Problem to work on: Rewrite the material, starting at the line that contains "This screenshot has height=924, width=1307." and ending after the line that contains "[x=75, y=458]". Replace "Instruction" with "Command" and keep everything else the same.

Input material:
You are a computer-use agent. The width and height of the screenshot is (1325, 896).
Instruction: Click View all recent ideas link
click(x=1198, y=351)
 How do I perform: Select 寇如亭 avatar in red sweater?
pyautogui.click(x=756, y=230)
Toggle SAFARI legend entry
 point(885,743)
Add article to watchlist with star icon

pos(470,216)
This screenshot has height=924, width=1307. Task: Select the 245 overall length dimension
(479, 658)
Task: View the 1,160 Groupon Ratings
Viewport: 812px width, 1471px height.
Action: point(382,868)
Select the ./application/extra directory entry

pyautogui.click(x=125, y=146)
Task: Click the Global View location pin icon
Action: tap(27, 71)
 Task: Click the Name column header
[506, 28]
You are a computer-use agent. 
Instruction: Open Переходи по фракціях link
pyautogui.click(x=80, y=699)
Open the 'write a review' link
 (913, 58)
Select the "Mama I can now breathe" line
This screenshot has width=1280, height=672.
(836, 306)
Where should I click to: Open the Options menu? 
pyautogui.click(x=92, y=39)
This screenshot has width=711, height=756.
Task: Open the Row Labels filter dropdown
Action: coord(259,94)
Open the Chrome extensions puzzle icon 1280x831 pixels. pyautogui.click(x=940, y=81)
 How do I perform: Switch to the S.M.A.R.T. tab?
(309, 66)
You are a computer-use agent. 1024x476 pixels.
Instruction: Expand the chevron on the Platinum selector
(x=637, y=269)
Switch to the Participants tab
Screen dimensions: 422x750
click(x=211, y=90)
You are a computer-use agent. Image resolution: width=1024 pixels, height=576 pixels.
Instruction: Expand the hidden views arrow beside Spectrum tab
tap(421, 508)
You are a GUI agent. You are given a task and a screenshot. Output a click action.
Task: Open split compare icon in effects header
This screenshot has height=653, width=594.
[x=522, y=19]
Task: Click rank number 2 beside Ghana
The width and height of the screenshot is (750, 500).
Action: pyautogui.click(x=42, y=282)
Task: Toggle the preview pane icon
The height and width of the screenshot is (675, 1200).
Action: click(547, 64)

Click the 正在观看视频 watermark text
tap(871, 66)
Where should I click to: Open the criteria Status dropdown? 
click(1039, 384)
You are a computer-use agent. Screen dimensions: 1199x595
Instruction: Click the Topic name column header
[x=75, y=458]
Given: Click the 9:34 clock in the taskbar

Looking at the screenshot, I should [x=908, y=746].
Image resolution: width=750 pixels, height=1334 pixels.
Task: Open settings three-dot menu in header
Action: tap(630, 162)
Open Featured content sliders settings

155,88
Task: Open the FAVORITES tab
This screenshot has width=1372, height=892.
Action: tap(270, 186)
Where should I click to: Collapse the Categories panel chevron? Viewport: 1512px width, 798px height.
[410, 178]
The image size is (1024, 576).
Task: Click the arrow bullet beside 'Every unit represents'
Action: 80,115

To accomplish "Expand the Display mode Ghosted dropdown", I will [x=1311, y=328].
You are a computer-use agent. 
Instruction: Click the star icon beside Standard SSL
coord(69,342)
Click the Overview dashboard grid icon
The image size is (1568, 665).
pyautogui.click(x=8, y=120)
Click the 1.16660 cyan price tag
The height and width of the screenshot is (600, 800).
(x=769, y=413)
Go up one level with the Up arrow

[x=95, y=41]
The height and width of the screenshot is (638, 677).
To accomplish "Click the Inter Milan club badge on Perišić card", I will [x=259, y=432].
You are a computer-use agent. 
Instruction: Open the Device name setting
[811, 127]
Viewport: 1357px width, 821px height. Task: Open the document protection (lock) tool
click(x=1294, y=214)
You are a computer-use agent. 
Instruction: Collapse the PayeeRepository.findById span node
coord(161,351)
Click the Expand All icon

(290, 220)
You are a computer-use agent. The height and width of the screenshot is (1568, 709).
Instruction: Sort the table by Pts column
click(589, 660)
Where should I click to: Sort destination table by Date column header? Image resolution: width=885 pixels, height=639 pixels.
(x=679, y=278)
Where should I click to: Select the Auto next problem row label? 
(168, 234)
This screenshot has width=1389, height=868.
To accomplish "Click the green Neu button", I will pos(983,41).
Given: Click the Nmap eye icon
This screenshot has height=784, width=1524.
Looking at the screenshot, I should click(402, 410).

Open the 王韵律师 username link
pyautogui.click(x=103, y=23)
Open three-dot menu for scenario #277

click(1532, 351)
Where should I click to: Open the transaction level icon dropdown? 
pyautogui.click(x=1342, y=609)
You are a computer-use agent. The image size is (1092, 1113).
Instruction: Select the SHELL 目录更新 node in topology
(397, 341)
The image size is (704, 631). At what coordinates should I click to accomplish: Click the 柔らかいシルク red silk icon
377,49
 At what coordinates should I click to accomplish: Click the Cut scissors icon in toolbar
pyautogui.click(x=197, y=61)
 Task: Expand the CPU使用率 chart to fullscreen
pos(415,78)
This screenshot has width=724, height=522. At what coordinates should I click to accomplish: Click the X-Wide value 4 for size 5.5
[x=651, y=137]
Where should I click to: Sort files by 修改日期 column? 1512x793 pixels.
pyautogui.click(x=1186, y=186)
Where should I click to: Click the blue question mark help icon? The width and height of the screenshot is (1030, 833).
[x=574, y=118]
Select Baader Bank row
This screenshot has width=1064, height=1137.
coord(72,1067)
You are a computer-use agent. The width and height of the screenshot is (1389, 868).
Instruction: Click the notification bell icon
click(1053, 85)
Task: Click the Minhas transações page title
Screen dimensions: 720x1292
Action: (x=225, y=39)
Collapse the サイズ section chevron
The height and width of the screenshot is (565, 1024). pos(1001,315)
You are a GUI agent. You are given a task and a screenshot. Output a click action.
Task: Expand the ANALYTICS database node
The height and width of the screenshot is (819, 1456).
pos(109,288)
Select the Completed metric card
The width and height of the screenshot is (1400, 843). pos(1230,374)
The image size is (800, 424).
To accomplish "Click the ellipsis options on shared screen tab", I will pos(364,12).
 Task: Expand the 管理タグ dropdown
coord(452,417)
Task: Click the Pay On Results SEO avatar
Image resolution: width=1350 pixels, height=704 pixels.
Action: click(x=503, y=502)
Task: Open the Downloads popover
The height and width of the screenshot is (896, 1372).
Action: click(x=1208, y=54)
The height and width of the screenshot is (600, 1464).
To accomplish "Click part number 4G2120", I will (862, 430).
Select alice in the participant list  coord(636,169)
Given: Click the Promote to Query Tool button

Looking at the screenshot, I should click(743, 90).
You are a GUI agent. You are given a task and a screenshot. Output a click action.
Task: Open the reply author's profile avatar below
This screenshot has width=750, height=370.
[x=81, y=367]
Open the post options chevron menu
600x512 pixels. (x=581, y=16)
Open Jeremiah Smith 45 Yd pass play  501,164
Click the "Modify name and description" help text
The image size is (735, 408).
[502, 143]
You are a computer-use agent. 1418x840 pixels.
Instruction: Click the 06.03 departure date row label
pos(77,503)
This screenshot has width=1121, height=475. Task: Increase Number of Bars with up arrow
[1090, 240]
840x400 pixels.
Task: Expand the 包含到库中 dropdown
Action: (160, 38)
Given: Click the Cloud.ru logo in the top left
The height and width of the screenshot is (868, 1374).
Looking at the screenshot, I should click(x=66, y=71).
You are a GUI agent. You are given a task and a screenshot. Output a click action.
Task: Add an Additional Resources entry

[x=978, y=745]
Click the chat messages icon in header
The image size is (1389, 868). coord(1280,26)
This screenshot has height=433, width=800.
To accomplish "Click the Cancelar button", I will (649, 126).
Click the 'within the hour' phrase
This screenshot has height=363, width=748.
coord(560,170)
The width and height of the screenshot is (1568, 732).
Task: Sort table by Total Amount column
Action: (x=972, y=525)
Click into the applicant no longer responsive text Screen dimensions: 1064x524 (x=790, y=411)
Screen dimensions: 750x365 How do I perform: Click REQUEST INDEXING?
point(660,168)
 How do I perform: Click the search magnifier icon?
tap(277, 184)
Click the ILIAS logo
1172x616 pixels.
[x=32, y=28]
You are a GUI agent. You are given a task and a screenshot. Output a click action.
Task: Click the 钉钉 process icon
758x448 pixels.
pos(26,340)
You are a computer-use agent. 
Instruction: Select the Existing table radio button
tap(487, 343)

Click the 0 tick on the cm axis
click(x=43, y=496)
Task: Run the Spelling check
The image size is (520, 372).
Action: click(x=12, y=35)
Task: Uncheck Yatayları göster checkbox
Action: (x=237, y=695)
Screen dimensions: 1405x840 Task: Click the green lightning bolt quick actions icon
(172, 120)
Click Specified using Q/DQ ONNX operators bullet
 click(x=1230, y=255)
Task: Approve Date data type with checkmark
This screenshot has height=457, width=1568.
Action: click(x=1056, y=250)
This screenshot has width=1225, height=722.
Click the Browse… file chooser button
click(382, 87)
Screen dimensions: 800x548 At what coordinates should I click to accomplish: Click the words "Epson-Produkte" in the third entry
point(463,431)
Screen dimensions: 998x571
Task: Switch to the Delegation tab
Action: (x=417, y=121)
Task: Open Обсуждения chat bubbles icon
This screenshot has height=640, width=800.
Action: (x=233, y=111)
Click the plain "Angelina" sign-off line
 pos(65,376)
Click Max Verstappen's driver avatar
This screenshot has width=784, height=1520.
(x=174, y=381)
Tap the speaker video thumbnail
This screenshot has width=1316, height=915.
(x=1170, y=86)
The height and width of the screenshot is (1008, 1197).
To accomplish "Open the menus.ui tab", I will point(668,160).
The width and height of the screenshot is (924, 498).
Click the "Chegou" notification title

Task response:
This screenshot has height=924, width=1307. Task: Select the 245 overall length dimension
(479, 658)
Task: View the 1,160 Groupon Ratings
Viewport: 812px width, 1471px height.
Action: point(382,868)
Select the ./application/extra directory entry

pyautogui.click(x=125, y=146)
Task: Click the Global View location pin icon
Action: tap(27, 71)
 Task: Click the Name column header
[506, 28]
You are a computer-use agent. 
Command: Open Переходи по фракціях link
pyautogui.click(x=80, y=699)
Open the 'write a review' link
 (913, 58)
Select the "Mama I can now breathe" line
This screenshot has width=1280, height=672.
(836, 306)
Where should I click to: Open the Options menu? 
pyautogui.click(x=92, y=39)
This screenshot has width=711, height=756.
Task: Open the Row Labels filter dropdown
Action: coord(259,94)
Open the Chrome extensions puzzle icon 1280x831 pixels. pyautogui.click(x=940, y=81)
 How do I perform: Switch to the S.M.A.R.T. tab?
(309, 66)
You are a computer-use agent. 1024x476 pixels.
Command: Expand the chevron on the Platinum selector
(x=637, y=269)
Switch to the Participants tab
Screen dimensions: 422x750
click(x=211, y=90)
You are a computer-use agent. Image resolution: width=1024 pixels, height=576 pixels.
Command: Expand the hidden views arrow beside Spectrum tab
tap(421, 508)
You are a GUI agent. You are given a task and a screenshot. Output a click action.
Task: Open split compare icon in effects header
This screenshot has height=653, width=594.
[x=522, y=19]
Task: Click rank number 2 beside Ghana
The width and height of the screenshot is (750, 500).
Action: pyautogui.click(x=42, y=282)
Task: Toggle the preview pane icon
The height and width of the screenshot is (675, 1200).
Action: click(547, 64)

Click the 正在观看视频 watermark text
tap(871, 66)
Where should I click to: Open the criteria Status dropdown? 
click(1039, 384)
You are a computer-use agent. Screen dimensions: 1199x595
Command: Click the Topic name column header
[x=75, y=458]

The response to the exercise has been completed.